I think removing the insulation might have the opposite effect as it also insulates the hive from outside heat and helps the bees to maintain a constant temperature inside the hive. 

Kitta

----------


## greengumbo

> I have put a clearer board on and 2 porter bee escapes but the bees are not moving.


Porters are a pain. One fat drone and the whole things stops.

Make a rhombus escape. Far easier and quicker.

----------


## Jambo

> I’m not sure that removing the insulation will help to cool down the supers.
> 
> I think removing the insulation might have the opposite effect as it also insulates the hive from outside heat and helps the bees to maintain a constant temperature inside the hive. 
> 
> Kitta


Yes indeed - it depends on the relative temperatures between outside and inside and whether the hive is in direct sunlight or not and what colour it is painted, and whether or not the sun makes an appearance that day and so on.  

My usual (I say this as if I have been doing it a while) strategy is to put boards on in the evening and then remove supers first thing the next morning.  In that scenario the supers would be substantially warmer than the surrounding air and they can only cool faster with the top insulation removed, especially as this then exposes the mesh I have blocking the feed holes on most of my crown boards.

I agree that if trying to clear during the day in the height of summer it might have the opposite effect.

----------


## Thymallus

How do drones get through the queen excluder into the supers in the first place? 
There should be no drones in supers.
.....but folklore persists.
But agree rhombus/figure 8 work more efficiently.

----------


## greengumbo

> How do drones get through the queen excluder into the supers in the first place? 
> There should be no drones in supers.
> .....but folklore persists.
> But agree rhombus/figure 8 work more efficiently.

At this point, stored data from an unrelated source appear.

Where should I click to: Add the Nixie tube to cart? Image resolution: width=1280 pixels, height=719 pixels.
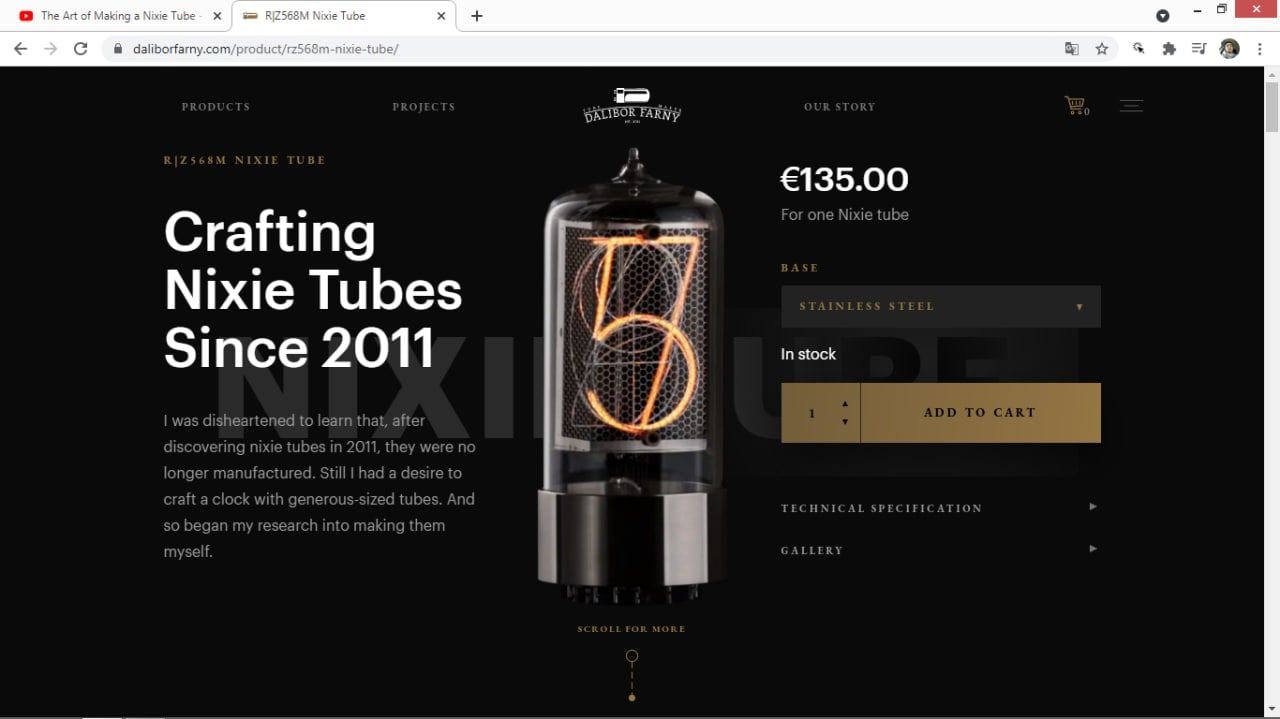pyautogui.click(x=980, y=412)
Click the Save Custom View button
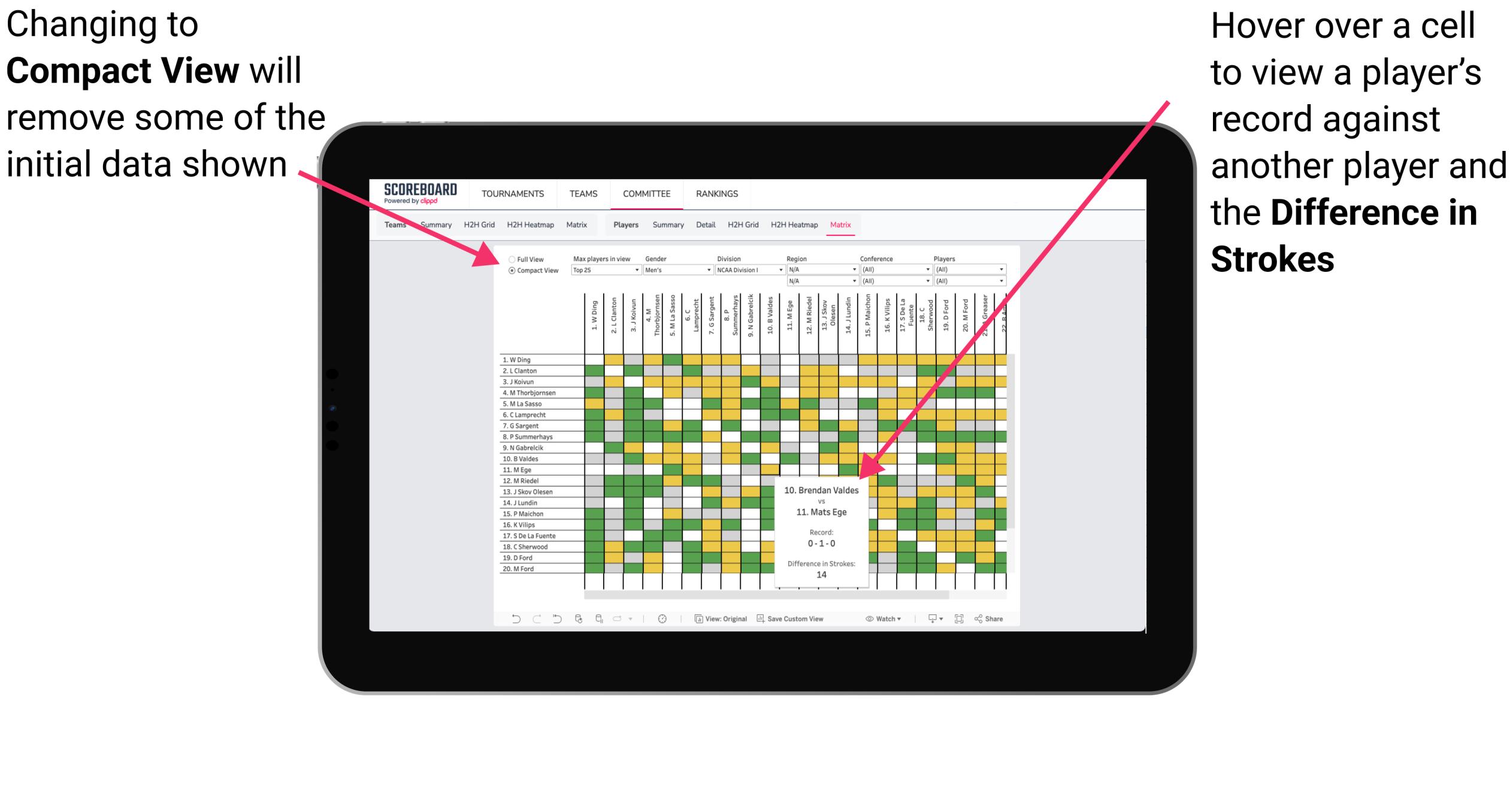The image size is (1510, 812). [799, 619]
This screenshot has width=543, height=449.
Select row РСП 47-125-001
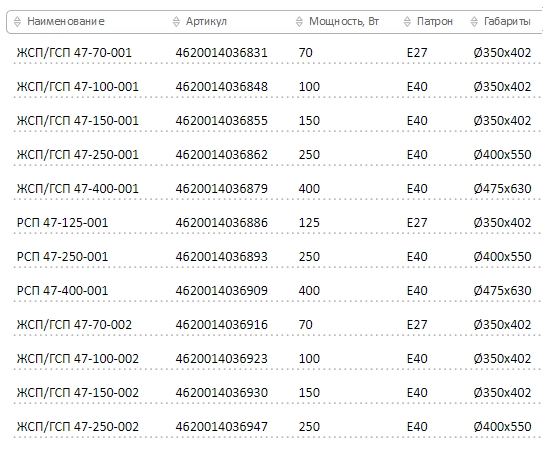click(277, 223)
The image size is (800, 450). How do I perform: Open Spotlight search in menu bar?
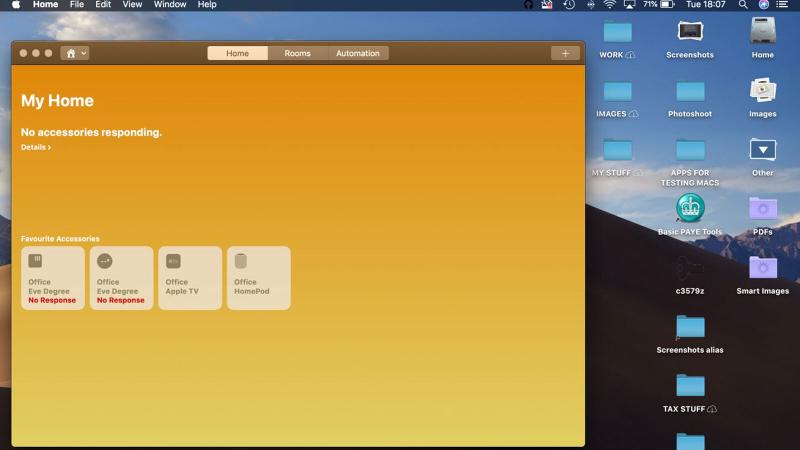(743, 5)
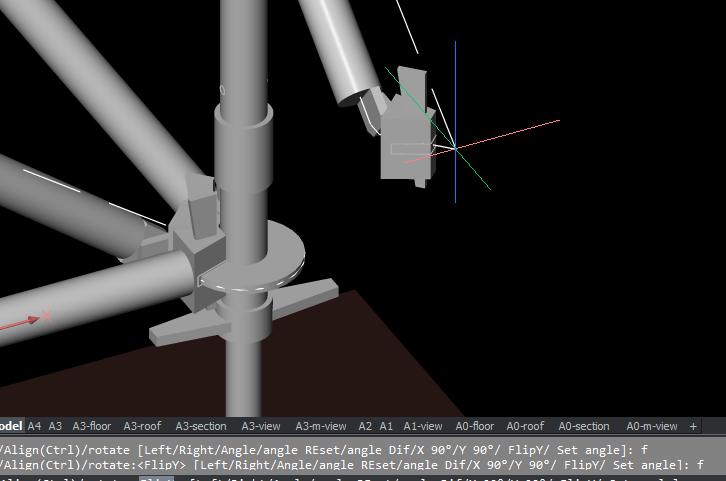Image resolution: width=726 pixels, height=481 pixels.
Task: Go to the A3-section layout
Action: (201, 426)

Not really folklore. I've often carried out a demaree and then allowed them to backfill the top brood boxes with honey in strong OSR flows. I let hatching drone out every so often but the odd one persists and gets stuck when clearing. In my experience porters are a total pain, not just with rogue drones but due to slow slow clearing efficiency and malfunctioning springs as well.

----------


## Feckless Drone

I don't use Q excluders on colonies at the heather and the drones hide away from the brood nest, up top cause they may know what is coming or the workers hassle them out of the way. The porter escapes can sometimes then get clogged - I have found drones stuck in the springs.

----------


## Thymallus

I've tried no QX a few times on the heather. Bloody plume of brood throughout every super. This may, however,  be a characteristic of the type of bees I keep. 
Personally I think the only place for porter bee escapes should be as exhibits in museums of beekeeping . There are better options that cause less problems...Rhombus/Figure of 8 etc. It's not that porters don't work, they just don't work as well as easier options.

----------


## Adam

Brother Adam preferred Porters, apparently.

----------


## wee willy

> How do drones get through the queen excluder into the supers in the first place? 
> There should be no drones in supers.
> .....but folklore persists.
> But agree rhombus/figure 8 work more efficiently.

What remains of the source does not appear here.